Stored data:
== Segment start ==
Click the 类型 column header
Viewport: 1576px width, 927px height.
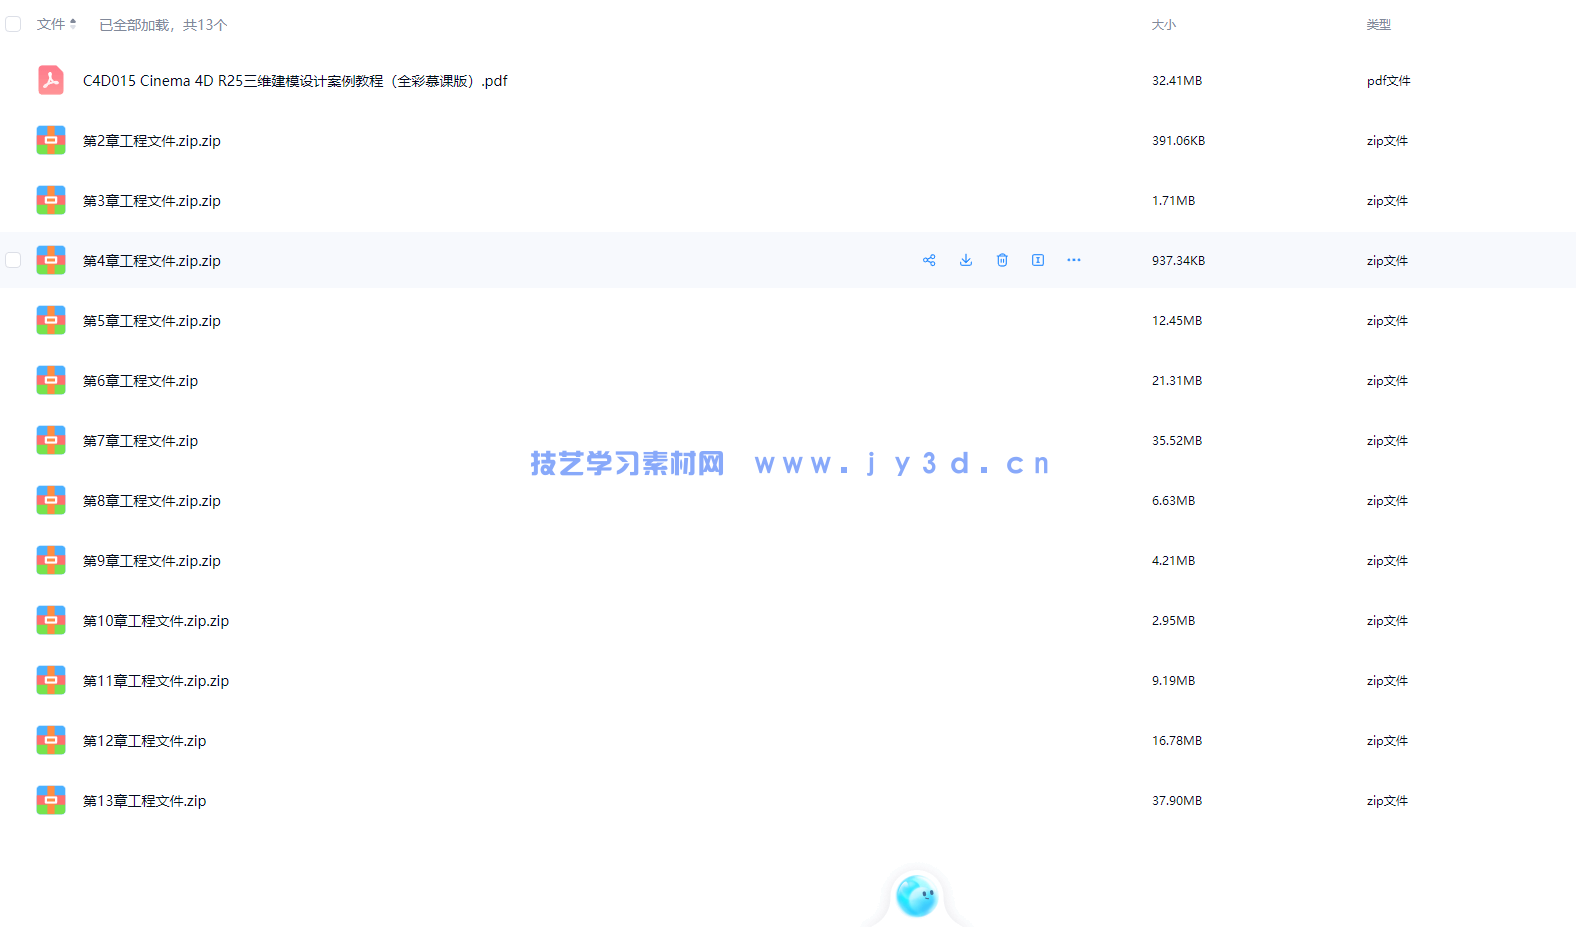pos(1378,25)

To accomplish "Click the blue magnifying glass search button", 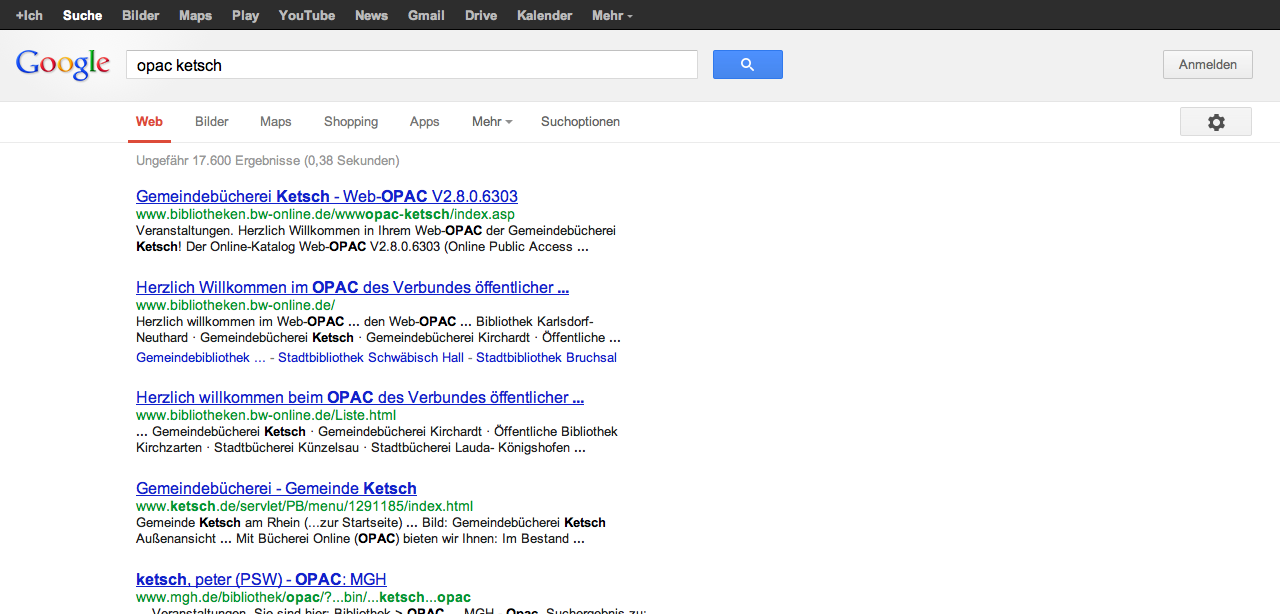I will click(x=747, y=65).
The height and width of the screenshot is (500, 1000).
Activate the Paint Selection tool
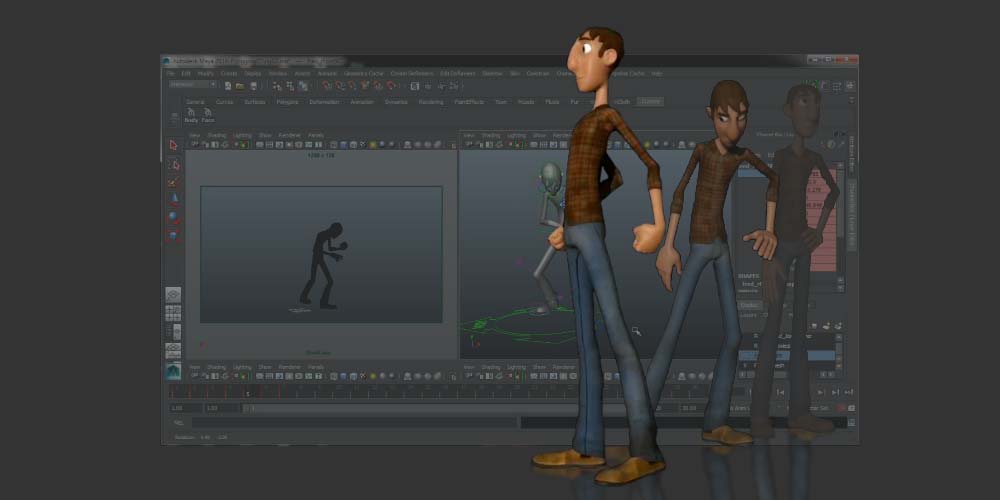(x=173, y=181)
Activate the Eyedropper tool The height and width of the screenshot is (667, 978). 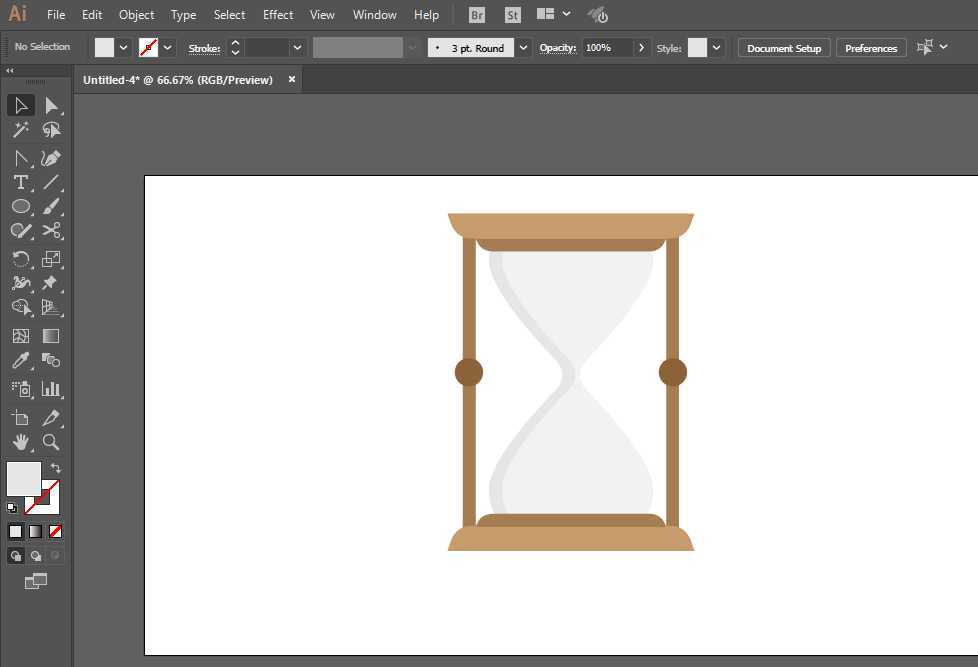pyautogui.click(x=20, y=361)

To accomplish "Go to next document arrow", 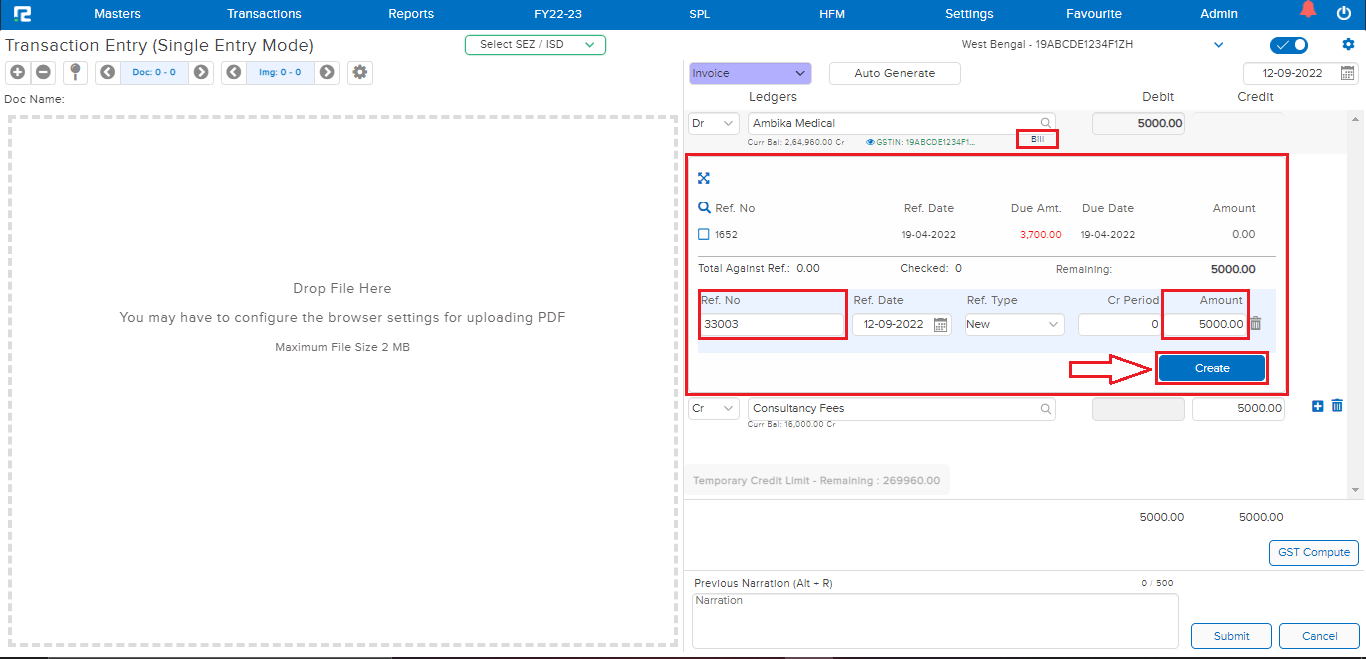I will (201, 72).
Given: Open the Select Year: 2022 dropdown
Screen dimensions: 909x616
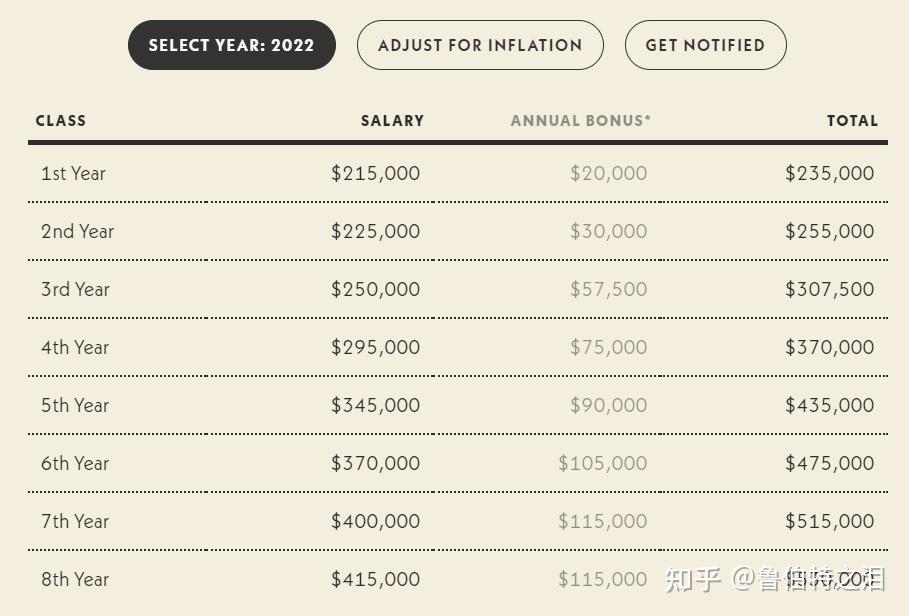Looking at the screenshot, I should [231, 45].
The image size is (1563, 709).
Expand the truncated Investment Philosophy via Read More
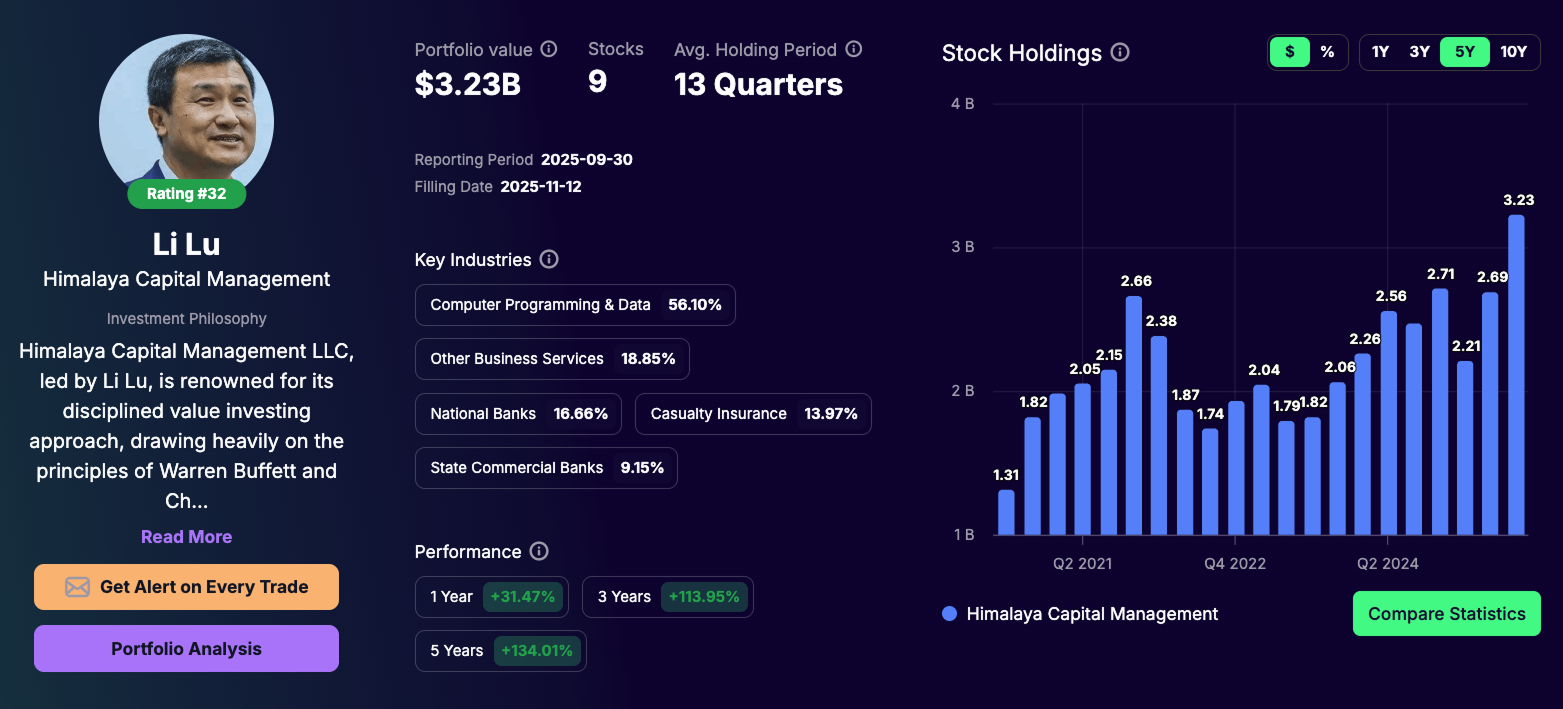pos(186,536)
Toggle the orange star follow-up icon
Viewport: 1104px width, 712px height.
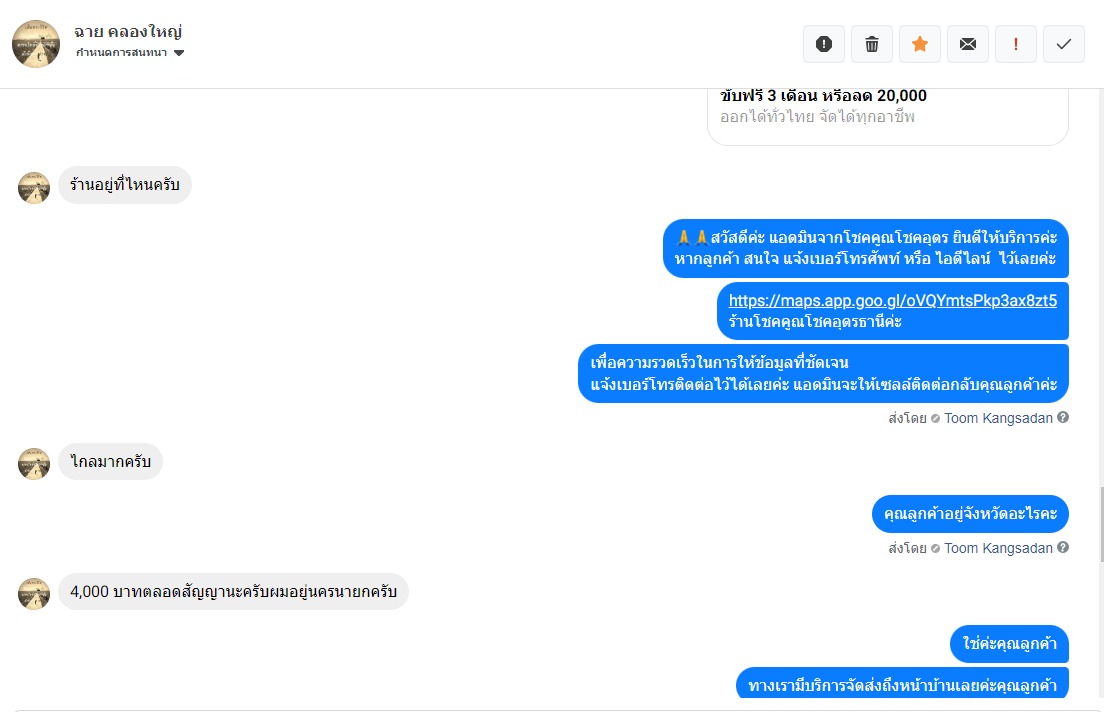click(920, 44)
== Segment end ==
The problem: What is needed is an exact restatement of every line from the one containing "Toggle the orange star follow-up icon" through the last line of the records, pictures left out.

Reply to the exercise:
Toggle the orange star follow-up icon
Viewport: 1104px width, 712px height.
click(920, 44)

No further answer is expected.